Caos multe, rimborsi parziali e proteste

10 Maggio 2018

L’associazione Robin Hood contesta l’operazione avviata dal Comune: «Arrivano in ritardo e non coprono tutti i periodi

TERAMO. «Rimborsi in ritardo e parziali». Sul caos scatenato dalle multe ingiuste ai varchi delle Ztl “Robin Hood” non si accontenta dell’operazione appena avviata dal Comune per indennizzare gli automobilisti. Il presidente dell’associazione di tutela dei consumatori Pasquale Di Ferdinando la definisce una «storia infinita». Secondo lui, infatti, lo sbocco prospettato nella determina del comandante della polizia municipale Franco Zaina che ha attivato il procedimento di restituzione delle somme a chi ha pagato le multe illegittime non è affatto soddisfacente. «Il Comune rimborsa gli automobilisti dopo quasi tre anni», spiega Di Ferdinando, «e lo fa solo parzialmente perché sono esclusi gli oneri di notifica e gli altri costi». La parzialità dell’operazione sarebbe relativa anche al numero di cittadini destinatari degli indennizzi.
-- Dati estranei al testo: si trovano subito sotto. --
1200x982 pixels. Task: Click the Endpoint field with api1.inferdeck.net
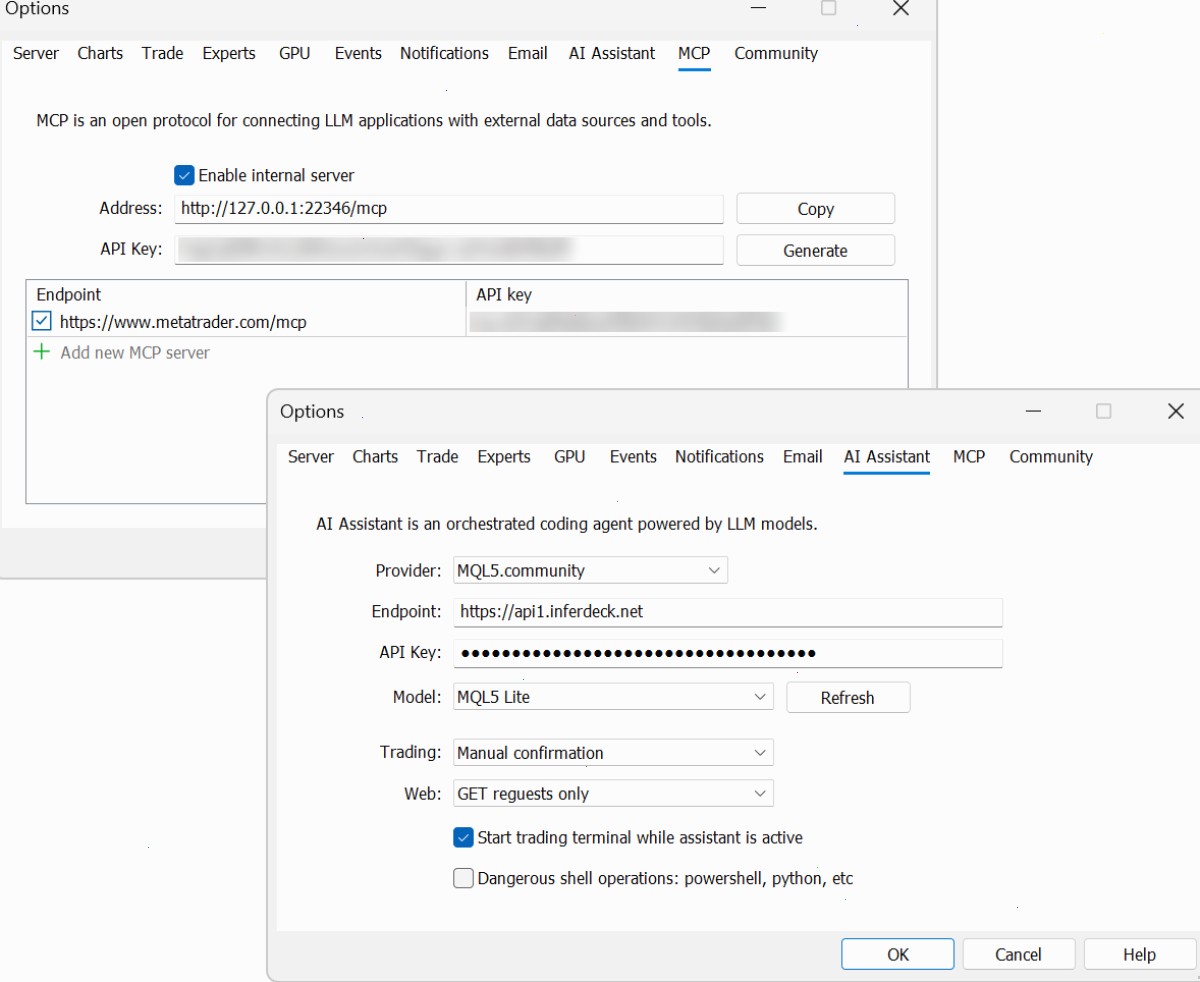click(728, 611)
Dai calcoli fatti a suo tempo dall’amministrazione il rimborso spetta a 474 automobilisti, quelli che in pratica hanno pagato la multa poi rivelatasi erroneamente comminata. Il problema, risalente ai giorni tra fine marzo e inizio aprile del 2015, fu causato dal mal funzionamento del sistema di controllo degli accessi in auto al centro che di fatto registrò come irregolari circa 1.200 passaggi quando i display ai varchi indicavano la modalità “non attivo” e dunque non avrebbero dovuto far scattare le multe. In sostanza gli automobilisti furono tratti in inganno dalla segnaletica sbagliata, che consentiva il libero ingresso in centro sebbene le telecamere fossero in funzione.
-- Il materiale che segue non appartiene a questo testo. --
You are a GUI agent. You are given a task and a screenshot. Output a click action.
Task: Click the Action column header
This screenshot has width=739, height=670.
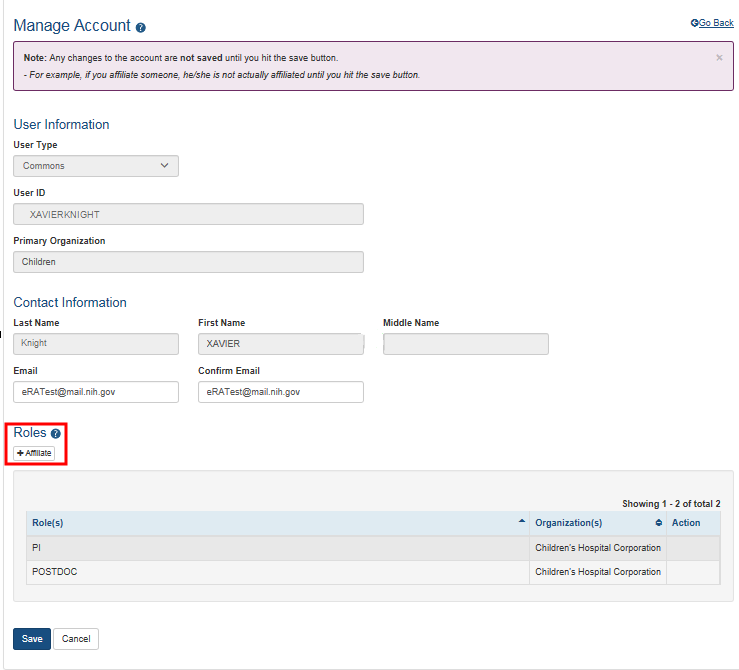click(x=686, y=523)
La maggior parte degli automobilisti contestò i verbali ricevuti a domicilio, denunciando lo scorretto funzionamento dell’apparecchiatura elettronica di sorveglianza. In 474, comunque, pagarono la contravvenzione e a loro sono destinati i rimborsi del Comune. Secondo Di Ferdinando, però, le disfunzioni riscontrate nei successivi controlli parte della società che gestisce i varchi abbracciano un arco temporale più ampio rispetto a quello considerato nel provvedimento dell’ente. «I varchi non hanno funzionato correttamente anche in altri periodi», tiene a precisare il presidente di “Robin Hood” a detta del quale, dunque «il Comune non ha verificato gli interessi legittimi dei cittadini, attenendosi solo a quanto riferito dalla ditta». Ne consegue, per Di Ferdinando, che chi ha pagato subito la contravvenzione per paura di un ulteriore aggravio economico è stato di fatto beffato da un «rimborso parziale». “Robin Hood” sottoporrà queste obiezioni al commissario del Comune Luigi Pizzi per ulteriori iniziative a tutela dei cittadini ingiustamente multati.